Find the smallest version in 1..n such that isBadVersion(v) is True, knowing:

  • all versions before it are good
  • it and all later versions are bad
  • you should use as few API calls as possible

Compact example:

  • n=5, state=[good, good, good, bad, bad] -> 4

Key trick

Use binary search on the boundary between:

  • good prefix
  • bad suffix

Keep the first bad candidate and move left when mid is bad.

Trap

Common mistakes:

  • using linear search, which wastes API calls
  • off-by-one errors with left, right, and loop condition
  • forgetting to return the left boundary directly
  • initializing an answer variable unnecessarily
  • not handling n=1

Why this question is interesting

It is a clean "find first true" binary search.

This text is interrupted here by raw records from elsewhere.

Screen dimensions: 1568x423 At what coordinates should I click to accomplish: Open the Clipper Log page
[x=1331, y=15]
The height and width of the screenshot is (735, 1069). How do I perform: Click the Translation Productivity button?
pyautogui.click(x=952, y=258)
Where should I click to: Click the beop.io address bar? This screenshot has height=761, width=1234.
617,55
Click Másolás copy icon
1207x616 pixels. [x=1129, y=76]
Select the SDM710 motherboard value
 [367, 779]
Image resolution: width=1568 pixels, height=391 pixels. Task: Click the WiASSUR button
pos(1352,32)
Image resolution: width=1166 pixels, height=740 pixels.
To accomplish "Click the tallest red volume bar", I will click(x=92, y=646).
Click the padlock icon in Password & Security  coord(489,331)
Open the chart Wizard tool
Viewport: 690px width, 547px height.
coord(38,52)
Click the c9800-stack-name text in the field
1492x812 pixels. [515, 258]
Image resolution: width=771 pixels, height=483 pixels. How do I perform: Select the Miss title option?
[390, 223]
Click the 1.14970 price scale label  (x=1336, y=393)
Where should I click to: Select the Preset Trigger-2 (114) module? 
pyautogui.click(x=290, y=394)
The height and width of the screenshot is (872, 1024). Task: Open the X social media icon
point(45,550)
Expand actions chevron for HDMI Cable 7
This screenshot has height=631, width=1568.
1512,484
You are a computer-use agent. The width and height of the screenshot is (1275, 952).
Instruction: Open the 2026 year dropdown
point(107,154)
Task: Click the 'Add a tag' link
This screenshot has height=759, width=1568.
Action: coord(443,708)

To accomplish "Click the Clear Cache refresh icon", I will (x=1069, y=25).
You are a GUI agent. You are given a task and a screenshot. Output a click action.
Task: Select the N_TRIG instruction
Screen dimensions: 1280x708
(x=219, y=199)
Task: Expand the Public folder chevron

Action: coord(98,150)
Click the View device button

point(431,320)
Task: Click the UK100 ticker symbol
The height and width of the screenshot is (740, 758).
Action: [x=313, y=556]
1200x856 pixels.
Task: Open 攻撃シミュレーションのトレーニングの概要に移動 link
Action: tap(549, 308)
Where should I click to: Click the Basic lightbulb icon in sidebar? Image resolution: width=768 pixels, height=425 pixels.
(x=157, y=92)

It tests whether you really understand boundary-search, not just ordinary value lookup.

Solve the problem with idiomatic python

class Solution:
    def firstBadVersion(self, n: int) -> int:
        left, right = 1, n

        # Invariant:
        # - first bad version is always inside [left, right]
        while left < right:
            mid = left + (right - left) // 2

            if isBadVersion(mid):
                # mid can still be the first bad version
                right = mid
            else:
                # first bad version must be after mid
                left = mid + 1

        return left

Pytest test

import pytest

@pytest.mark.parametrize(
    ("n", "bad", "expected"),
    [
        (1, 1, 1),
        (2, 1, 1),
        (2, 2, 2),
        (5, 4, 4),
        (5, 1, 1),
        (5, 5, 5),
        (8, 3, 3),
        (10, 7, 7),
    ],
)
def test_first_bad_version(n, bad, expected, monkeypatch):
    import leetcode_top_easy_05_sorting_and_searching_02_first_bad_version as mod

    def fake_isBadVersion(version):
        return version >= bad

    monkeypatch.setattr(mod, "isBadVersion", fake_isBadVersion)
    assert mod.Solution().firstBadVersion(n) == expected

Comment my solution

Good:

  • correct binary search idea
  • updates bounds correctly
  • works on the provided cases

Can be improved:

  • first_bad_v is not needed
  • while (max_v - min_v) >= 0: is harder to read than while left < right
  • names like min_v and max_v are less standard than left and right
def isBadVersion(version):
    pass

class Solution:
    def firstBadVersion(self, n: int) -> int:
        first_bad_v = 1
        min_v = 1
        max_v = n
        while (max_v - min_v) >= 0:
            v = min_v + (max_v - min_v) // 2
            if isBadVersion(v):
                first_bad_v = v
                max_v = v - 1
            else:
                min_v = v + 1
        return first_bad_v

import pytest
import leetcode_top_easy_05_sorting_and_searching_02_first_bad_version as mod

@pytest.mark.parametrize(
    ("version_fails", "first_bad_v"),
    [
        ([True], 1),
        ([False, False, True, True, True], 3),
        ([False, True, True, True, True], 2),
        ([False, True, True, True], 2),
        ([False, False, True], 3),
    ]
)
def test_firstBadVersion(version_fails, first_bad_v, monkeypatch):
    def fake_isBadVersion(version):
        return version_fails[version - 1]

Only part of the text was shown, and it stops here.